**DOCUMENT SEGMENT**:
+ + + + +
# Smashbox Photofinish vs MAC Prep + Prime



## anaibb (Jan 1, 2008)

HI!
I've been using Smashbox Photofinish for oily skin for the last months and would like to try MAC Prep +Prime for skin but would like to have some opinions before I buy one of them (I got a sample at Sephora for Photo finish as it was to expensive to buy without having it tested). What's your view on this one? Which one you think is the best?
Be good!


----------



## Fairybelle (Jan 2, 2008)

IMHO, stick with the Smashbox since it is made specifically for oily skin.  The MAC Prep + Prime is made for normal/combo skin and might not provide the oil control that you are looking for.  However, if you want SPF in your primer, the MAC Prep + Prime with SPF 50 is a good one--but again, it is not made specifically for oily skin and you might be disappointed in that area.  HTH!!


----------



## Tashona Helena (Jan 2, 2008)

I have Prep + Prime and I've been thinking about Smashbox because I have oily skin as well, and prep + prime doesn't help that much.  Granted, the makeup application is easier and it lays down better, but I'm sure Smashbox does that too.  If you've had luck with Smashbox I'd stick with that!


----------



## MACForME (Jan 2, 2008)

I was using Sue Devitt, until Sephora stopped carrying her line in their store. I just ABSOLUTLEY loved it.. So i got MAC Prep-N-Prime Face and I hate it.. This is the first and only product from MAC that makes me  break out like crazy. These tiny red bumps everywhere. I switched over to SmashBox and haven't had a problem. I'd buy Sue Devitt from the website, but the product is pricey enough and I'm cheap, so I hem and haw over the shipping charges.


----------



## frocher (Jan 2, 2008)

Smashbox is better imo.


----------



## thelove4tequila (Jan 2, 2008)

While I haven't used P+P I have used and LOVE Smashbox's Primer. I love how it makes application much easier. I have very oily skin also.


----------



## glam8babe (Jan 2, 2008)

Quote:

   Originally Posted by *thelove4tequila* 

 
_While I haven't used P+P I have used and LOVE Smashbox's Primer. I love how it makes application much easier. I have very oily skin also._

 
same here


----------



## Kuuipo (Jan 4, 2008)

I bought MAC P&P, it wasn't a very good primer and It clogged my pores. Used it as a leg moisturizer. That was a bit over a year ago. I love Smashbox because its so full of dimethicone, it calms the skin, fills in the rough bits. Like waxing a car. I have used so many different brands of primer, but Smashbox is the very best, IMO.


----------



## BeautyPsycho (Jan 4, 2008)

I have P&P and don't use it often.. I don't think it does anything special for my skin, it DOESN'T control oil, and I'm suspicious that it breaks me out...


----------
+ + + + +
**STATED GOAL A**:
In the primer thread, list the username of every person who posted on Jan 2, 2008.

**Records locating words and elements**:
+ + + + +
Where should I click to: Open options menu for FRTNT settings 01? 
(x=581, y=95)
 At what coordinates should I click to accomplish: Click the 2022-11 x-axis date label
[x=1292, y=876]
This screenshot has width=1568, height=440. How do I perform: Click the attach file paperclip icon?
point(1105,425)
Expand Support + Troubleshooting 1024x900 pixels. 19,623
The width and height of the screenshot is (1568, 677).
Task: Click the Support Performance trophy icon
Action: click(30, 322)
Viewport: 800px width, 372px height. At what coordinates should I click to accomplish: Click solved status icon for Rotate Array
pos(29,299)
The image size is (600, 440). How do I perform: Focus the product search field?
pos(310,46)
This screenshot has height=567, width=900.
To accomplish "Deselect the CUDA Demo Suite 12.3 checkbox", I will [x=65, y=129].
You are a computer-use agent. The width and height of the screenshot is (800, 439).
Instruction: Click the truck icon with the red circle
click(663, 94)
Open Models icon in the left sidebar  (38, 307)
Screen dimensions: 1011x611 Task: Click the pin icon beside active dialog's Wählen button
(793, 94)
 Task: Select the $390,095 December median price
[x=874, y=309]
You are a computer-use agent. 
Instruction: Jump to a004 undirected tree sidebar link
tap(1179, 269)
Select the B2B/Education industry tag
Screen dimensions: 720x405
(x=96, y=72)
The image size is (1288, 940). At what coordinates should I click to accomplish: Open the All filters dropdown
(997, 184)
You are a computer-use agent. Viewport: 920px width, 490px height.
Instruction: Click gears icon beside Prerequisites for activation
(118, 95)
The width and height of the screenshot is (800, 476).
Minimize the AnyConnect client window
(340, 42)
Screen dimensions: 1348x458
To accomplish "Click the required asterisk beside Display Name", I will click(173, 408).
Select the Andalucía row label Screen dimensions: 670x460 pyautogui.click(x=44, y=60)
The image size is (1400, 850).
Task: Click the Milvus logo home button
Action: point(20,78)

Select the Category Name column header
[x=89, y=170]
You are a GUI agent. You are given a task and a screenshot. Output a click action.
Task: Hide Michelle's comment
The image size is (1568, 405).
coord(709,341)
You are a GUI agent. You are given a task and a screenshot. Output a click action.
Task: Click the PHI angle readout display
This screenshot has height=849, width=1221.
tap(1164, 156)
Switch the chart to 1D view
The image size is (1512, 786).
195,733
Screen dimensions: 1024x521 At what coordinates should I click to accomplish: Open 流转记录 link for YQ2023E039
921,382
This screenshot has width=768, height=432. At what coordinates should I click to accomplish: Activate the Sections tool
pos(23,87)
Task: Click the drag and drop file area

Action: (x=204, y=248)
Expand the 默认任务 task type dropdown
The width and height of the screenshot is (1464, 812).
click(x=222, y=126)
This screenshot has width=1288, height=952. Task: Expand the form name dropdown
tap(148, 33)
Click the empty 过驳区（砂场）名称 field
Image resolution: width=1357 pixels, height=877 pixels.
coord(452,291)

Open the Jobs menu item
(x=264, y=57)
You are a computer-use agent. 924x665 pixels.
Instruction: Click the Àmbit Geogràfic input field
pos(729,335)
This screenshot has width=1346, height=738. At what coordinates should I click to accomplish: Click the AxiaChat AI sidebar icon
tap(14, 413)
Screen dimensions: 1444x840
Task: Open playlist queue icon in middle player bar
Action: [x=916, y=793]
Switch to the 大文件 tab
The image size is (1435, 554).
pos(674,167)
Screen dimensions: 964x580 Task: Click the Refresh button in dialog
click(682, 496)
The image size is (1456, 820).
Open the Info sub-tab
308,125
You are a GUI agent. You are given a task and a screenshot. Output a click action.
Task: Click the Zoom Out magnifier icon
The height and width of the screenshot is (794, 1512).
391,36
+ + + + +
**STATED GOAL B**:
Output the part of the records that opens with the line containing "Task: Select the" and closes with the line containing "[x=89, y=170]", including both of those lines.

**TASK OUTPUT A**:
Fairybelle, Tashona Helena, MACForME, frocher, thelove4tequila, glam8babe

**TASK OUTPUT B**:
 Task: Select the $390,095 December median price
[x=874, y=309]
You are a computer-use agent. 
Instruction: Jump to a004 undirected tree sidebar link
tap(1179, 269)
Select the B2B/Education industry tag
Screen dimensions: 720x405
(x=96, y=72)
The image size is (1288, 940). At what coordinates should I click to accomplish: Open the All filters dropdown
(997, 184)
You are a computer-use agent. Viewport: 920px width, 490px height.
Instruction: Click gears icon beside Prerequisites for activation
(118, 95)
The width and height of the screenshot is (800, 476).
Minimize the AnyConnect client window
(340, 42)
Screen dimensions: 1348x458
To accomplish "Click the required asterisk beside Display Name", I will click(173, 408).
Select the Andalucía row label Screen dimensions: 670x460 pyautogui.click(x=44, y=60)
The image size is (1400, 850).
Task: Click the Milvus logo home button
Action: point(20,78)

Select the Category Name column header
[x=89, y=170]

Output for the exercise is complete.